Turkey and Kale Stuffed Shiitake Mushrooms

These Turkey and Kale Stuffed Shiitake Mushrooms are packed with flavor, high in protein, and half the work of your typical stuffed mushrooms.


  • Shiitake mushrooms, cleaned and stems removed (any size, but medium/large caps work best)
  • 1 lb lean ground turkey
  • 1/2 cup sweet onion, diced
  • 1/2 cup Celery, diced
  • 1 clove garlic, minced
  • 1/2 cup shiitake mushrooms (additional from caps)
  • 1 cup Kale, finely chopped
  • 2 tablespoons Worcestershire
  • Oil and cayenne
  • 2 tablespoons freshly grated Asiago cheese


  1. In a skillet on medium heat sautée onions, celery, garlic, and diced shiitakes for 3 minutes.
  2. Add turkey.
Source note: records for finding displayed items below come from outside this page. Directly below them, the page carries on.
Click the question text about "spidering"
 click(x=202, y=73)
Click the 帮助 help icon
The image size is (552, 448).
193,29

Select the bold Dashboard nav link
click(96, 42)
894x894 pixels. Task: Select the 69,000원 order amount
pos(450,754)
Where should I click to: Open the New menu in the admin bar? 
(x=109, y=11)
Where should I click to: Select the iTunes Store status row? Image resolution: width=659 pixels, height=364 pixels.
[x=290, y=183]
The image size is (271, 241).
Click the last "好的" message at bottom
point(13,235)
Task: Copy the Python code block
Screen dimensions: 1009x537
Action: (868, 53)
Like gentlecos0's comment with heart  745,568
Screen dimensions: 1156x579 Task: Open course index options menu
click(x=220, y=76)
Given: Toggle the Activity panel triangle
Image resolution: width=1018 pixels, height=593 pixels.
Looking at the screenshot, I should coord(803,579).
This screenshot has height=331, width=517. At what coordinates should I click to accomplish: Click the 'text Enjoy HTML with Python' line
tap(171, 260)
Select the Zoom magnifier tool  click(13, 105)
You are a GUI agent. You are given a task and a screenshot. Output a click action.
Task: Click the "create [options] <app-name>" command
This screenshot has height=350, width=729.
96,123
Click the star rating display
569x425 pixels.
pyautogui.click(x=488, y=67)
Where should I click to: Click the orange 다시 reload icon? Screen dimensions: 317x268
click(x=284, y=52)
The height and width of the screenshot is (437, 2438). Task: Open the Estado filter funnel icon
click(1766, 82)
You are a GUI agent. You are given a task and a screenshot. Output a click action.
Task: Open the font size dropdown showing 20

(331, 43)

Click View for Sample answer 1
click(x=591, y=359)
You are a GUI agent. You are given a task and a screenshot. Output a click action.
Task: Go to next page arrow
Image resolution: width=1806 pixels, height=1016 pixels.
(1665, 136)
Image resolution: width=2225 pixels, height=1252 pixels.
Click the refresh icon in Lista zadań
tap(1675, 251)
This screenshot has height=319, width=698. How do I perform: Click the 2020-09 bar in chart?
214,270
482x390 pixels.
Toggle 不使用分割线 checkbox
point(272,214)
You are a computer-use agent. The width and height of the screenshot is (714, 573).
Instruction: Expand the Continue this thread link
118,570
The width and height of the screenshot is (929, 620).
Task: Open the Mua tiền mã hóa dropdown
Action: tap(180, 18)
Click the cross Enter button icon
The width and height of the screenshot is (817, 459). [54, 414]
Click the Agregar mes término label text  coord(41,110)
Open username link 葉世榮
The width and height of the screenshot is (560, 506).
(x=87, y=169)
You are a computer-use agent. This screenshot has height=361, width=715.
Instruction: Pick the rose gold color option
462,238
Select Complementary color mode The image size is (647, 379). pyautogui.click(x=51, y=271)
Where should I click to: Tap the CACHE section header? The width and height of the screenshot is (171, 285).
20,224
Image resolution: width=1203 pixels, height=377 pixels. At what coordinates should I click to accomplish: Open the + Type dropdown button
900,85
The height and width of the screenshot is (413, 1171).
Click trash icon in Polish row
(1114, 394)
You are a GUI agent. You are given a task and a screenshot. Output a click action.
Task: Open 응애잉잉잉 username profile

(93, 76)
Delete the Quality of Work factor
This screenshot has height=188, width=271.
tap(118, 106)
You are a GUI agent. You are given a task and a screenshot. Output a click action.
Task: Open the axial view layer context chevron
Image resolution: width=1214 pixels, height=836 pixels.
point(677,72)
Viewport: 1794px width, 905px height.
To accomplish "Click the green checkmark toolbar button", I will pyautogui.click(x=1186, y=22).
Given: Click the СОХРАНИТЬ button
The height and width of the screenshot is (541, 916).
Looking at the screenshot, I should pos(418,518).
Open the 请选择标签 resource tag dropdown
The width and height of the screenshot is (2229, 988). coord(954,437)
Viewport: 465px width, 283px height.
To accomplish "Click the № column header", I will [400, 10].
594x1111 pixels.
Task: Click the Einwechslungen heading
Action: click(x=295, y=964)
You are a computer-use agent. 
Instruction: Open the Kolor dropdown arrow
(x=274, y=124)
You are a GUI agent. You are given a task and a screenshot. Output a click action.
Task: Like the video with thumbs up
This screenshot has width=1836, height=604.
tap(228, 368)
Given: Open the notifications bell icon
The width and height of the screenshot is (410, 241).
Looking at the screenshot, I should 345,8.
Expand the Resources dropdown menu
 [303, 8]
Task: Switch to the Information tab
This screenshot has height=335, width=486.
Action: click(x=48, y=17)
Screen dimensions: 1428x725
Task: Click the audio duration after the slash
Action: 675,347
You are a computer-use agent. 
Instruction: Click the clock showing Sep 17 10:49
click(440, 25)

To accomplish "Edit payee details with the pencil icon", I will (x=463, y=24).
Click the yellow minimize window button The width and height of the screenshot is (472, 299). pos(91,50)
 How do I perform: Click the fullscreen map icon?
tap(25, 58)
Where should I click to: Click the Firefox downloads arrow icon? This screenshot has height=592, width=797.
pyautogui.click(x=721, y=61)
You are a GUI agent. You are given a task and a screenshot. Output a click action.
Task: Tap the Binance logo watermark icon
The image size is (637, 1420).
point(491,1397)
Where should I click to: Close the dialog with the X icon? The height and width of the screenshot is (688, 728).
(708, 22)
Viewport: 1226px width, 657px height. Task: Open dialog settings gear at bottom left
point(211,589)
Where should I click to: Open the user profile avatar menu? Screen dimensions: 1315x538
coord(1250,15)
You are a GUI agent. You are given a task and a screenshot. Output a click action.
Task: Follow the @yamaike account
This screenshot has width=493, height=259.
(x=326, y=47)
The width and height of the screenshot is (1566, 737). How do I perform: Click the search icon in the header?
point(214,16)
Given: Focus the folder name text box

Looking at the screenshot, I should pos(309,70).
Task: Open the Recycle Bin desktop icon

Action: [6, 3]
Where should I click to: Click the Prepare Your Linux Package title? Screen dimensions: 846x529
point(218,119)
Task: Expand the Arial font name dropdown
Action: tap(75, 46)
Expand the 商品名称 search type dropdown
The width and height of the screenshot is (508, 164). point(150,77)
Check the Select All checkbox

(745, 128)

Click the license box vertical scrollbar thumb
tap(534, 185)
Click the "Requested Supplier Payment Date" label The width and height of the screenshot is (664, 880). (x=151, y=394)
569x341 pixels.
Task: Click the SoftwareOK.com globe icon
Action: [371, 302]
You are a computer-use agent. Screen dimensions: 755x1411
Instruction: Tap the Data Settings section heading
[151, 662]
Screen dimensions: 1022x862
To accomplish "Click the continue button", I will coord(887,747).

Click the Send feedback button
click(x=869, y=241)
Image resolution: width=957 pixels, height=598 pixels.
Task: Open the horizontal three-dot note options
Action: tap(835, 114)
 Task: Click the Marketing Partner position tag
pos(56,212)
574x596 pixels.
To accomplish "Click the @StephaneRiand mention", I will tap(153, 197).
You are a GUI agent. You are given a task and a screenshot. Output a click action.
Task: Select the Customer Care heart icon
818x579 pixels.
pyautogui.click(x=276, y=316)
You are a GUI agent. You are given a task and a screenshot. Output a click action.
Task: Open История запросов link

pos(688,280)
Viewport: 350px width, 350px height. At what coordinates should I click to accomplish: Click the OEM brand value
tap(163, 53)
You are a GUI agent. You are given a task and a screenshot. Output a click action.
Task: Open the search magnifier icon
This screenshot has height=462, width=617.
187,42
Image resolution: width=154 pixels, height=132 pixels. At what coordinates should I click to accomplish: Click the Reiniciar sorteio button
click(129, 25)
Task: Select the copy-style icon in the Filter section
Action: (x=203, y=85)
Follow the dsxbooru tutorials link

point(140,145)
Cook until almost all the pink color is gone.
  3. Add kale and 2 tablespoons Worcestershire. Allow kale to wilt.
  4. Place shiitake caps on a lined baking sheet. Lightly coat with oil. Dust both sides with Cayenne pepper.
  5. Spoon turkey/kale mixture onto prepared mushroom caps.
  6. Place caps in preheated oven (350 degrees). Cook for 6 minutes.
  7. Add cheese. Cook for 5-6 more minutes.
  8. Serve warm.

Note: I used 8 medium/large caps and had extra turkey mixture for leftovers. Use only enough cheese to taste to keep it low calorie.